Volunteer Engagement

  • Direct volunteer experiences: mentoring, tutoring, packing and delivering food, working at a food shelf, answering a crisis line, or being a companion visitor at a long-term care center or group home
  • Indirect volunteer experiences (behind the scenes): creating brochures, flyers, or social media, fundraising, participating in urban renewal project such as mural painting, habitat restoration, growing or harvesting food 

Advocacy Engagement

  • Conducting nonpartisan voter registration drives
  • Door knocking to support policies/legislation 

Research Engagement

Research on or off campus can count towards the program as long as the research addresses social issues and community needs. Research with a professor or UMN lab should have direct connections to a nonprofit, public agency, or community organization

  • UROP project to test drinking water quality in low income housing with Hennepin County 
  • Research thesis addressing culturally appropriate prenatal care with Planned Parenthood 
  • Volunteering with a UMN lab employing community-engaged research methods, such as the Program in Health Disparities Research

Internship/ Work Engagement

Community engagement done through a paid/unpaid internship or job may count towards the program as long as the organization is a nonprofit or public agency that addresses social issues and community needs. 

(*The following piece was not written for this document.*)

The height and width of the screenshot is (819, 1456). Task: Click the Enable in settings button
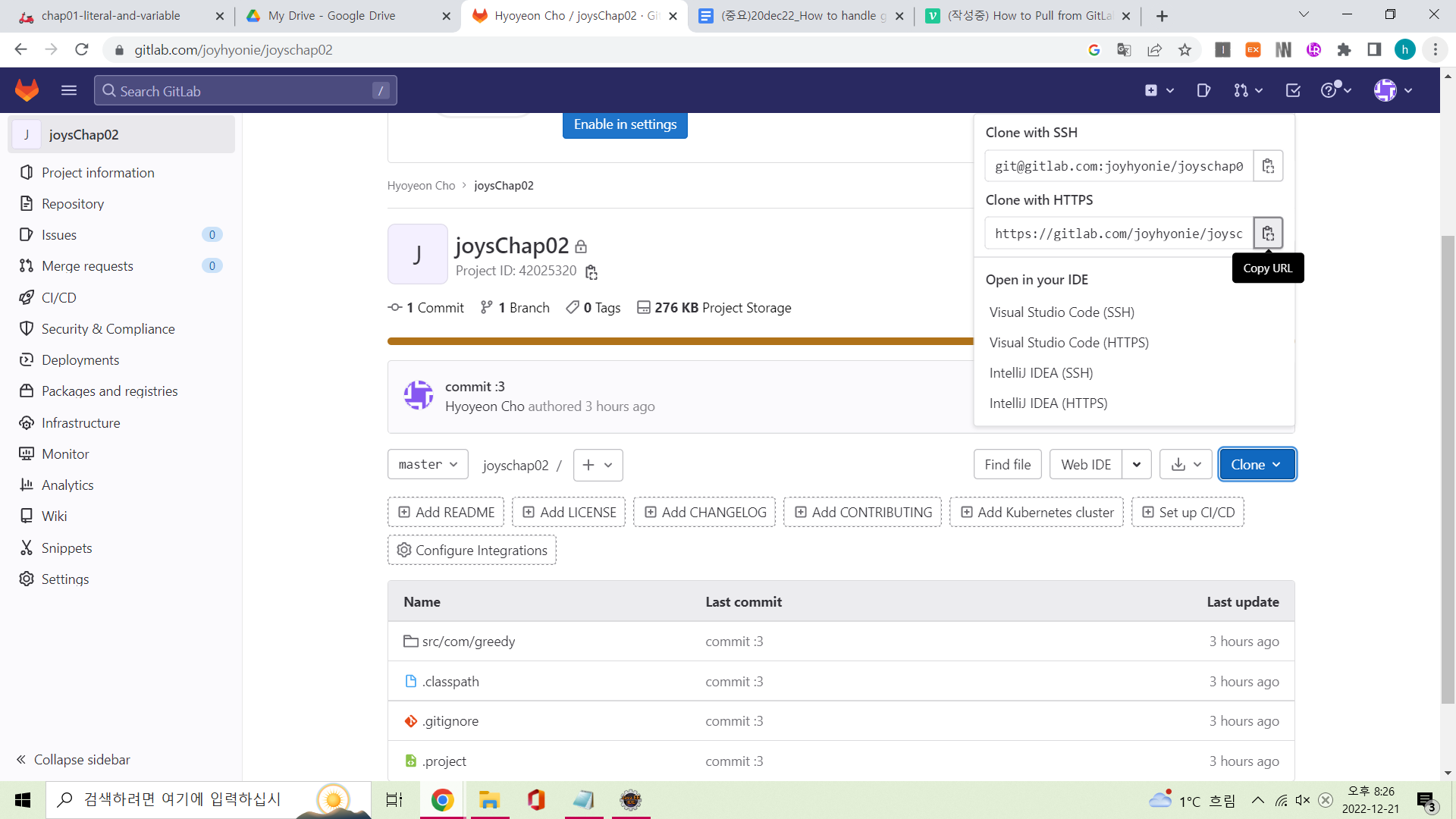(625, 124)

  • Paid tutoring position with America Reads
  • Unpaid internship as a communications specialist with Dress for Success
  • Job coaching youth sports with Minneapolis Parks and Recreation

Unusable Hours

Students may not record:

  • Work done as part of a for-profit organization
  • Court-mandated community service
  • Service completed independent of an established organization
  • Religious instruction 
  • Work that only involves the UMN campus community i.e. Welcome Week Leaders, Orientation Leaders, Admission Ambassadors

Hours Abroad/Outside the Twin Cities Area

Students can complete community engagement hours abroad or outside the Twin Cities area. Experiences must meet the same guidelines for hours completed in the Twin Cities. Students should always meet with a program advisor before completing program requirement abroad. 

  • Hours must be completed in partnership with a nonprofit/NGO, public agency that meets a need in the community. Hours must meet the 20 hour rule. 
  • Research must be directly linked to a nonprofit/NGO, public agency that meets a need in the community. 
  • Learning abroad experiences (hours, internships, research) must be verifiable by the organization or the Learning Abroad Center. 

Different Types of Hours


  • Engagement performed through a non-profit, public agency, or student organization that meets a need in the broader community (i.e. beyond the University of Minnesota, Twin Cities).*
  • Unpaid internships with non-profit or public agencies
  • Engagement through a faith-based organization that benefits the broader community (e.g. working in an after-school program, food shelf, homeless shelter)
  • Involvement through a non-partisan political organization (e.g. Progressive MN, Sierra Club)
  • Hours completed for a community-engaged learning course
  • Meeting, planning, and set-up hours (indirect engagement), provided these preparations are for a service that will benefit the broader community, beyond the University.

Restricted Hours:
Students may record up to 200 total hours in the restricted category:

  • Paid service (through work-study, a paid internship, or a job with a nonprofit or public agency)
  • Involvement through a partisan political organization (e.g., DFL, Republican, Green party)

*Community engagement on campus may be considered if there is an office campus connection or is part of a larger social issue. E.G. The student group PERIOD.MN focuses on destigmatizing menstruation and providing menstrual care products to local communities in need.